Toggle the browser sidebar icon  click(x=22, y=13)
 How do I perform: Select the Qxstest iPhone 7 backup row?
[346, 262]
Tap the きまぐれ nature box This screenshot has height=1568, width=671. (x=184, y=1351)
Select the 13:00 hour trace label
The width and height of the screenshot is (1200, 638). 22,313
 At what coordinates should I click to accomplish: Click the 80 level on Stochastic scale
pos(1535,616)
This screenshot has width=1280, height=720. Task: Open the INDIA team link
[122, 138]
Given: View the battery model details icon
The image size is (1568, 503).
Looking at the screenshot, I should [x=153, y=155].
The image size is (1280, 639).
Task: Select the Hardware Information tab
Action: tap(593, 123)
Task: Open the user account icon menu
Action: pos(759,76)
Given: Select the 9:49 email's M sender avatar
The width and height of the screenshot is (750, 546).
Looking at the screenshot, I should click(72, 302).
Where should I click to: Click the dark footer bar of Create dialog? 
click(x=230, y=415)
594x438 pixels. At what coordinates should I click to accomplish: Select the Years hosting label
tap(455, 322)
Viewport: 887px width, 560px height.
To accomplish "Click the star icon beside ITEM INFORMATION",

Problem requirements –
Once the line with "The width and height of the screenshot is (750, 546)." is located in the data above, repeat it and every later line through the end, exactly.

Output below –
The width and height of the screenshot is (750, 546).
Looking at the screenshot, I should click(72, 302).
Where should I click to: Click the dark footer bar of Create dialog? 
click(x=230, y=415)
594x438 pixels. At what coordinates should I click to accomplish: Select the Years hosting label
tap(455, 322)
Viewport: 887px width, 560px height.
To accomplish "Click the star icon beside ITEM INFORMATION",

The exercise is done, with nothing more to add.